▸ Task brief
Whatever the lines below say, output them exactly.

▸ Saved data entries
▼

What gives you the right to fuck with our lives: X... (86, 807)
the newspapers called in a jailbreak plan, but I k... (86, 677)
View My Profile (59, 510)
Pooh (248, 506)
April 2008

▲

▸ Final answer
What gives you the right to fuck with our lives: X... (86, 807)
the newspapers called in a jailbreak plan, but I k... (86, 677)
View My Profile (59, 510)
Pooh (248, 506)
April 2008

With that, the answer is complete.